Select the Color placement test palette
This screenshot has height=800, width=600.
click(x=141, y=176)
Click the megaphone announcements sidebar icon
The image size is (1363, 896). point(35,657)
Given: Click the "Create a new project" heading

^^^^^^^^

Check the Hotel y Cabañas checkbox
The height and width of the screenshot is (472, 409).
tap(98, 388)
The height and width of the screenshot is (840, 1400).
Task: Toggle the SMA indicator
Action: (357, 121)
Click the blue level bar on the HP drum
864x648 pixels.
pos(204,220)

^^^^^^^^

▸ Required action
For this exercise, repeat exactly the lines of the data above from the one with "Click the megaphone" down to the one with "Given: Click the", both end lines included.

▸ Result of the exercise
Click the megaphone announcements sidebar icon
The image size is (1363, 896). point(35,657)
Given: Click the "Create a new project" heading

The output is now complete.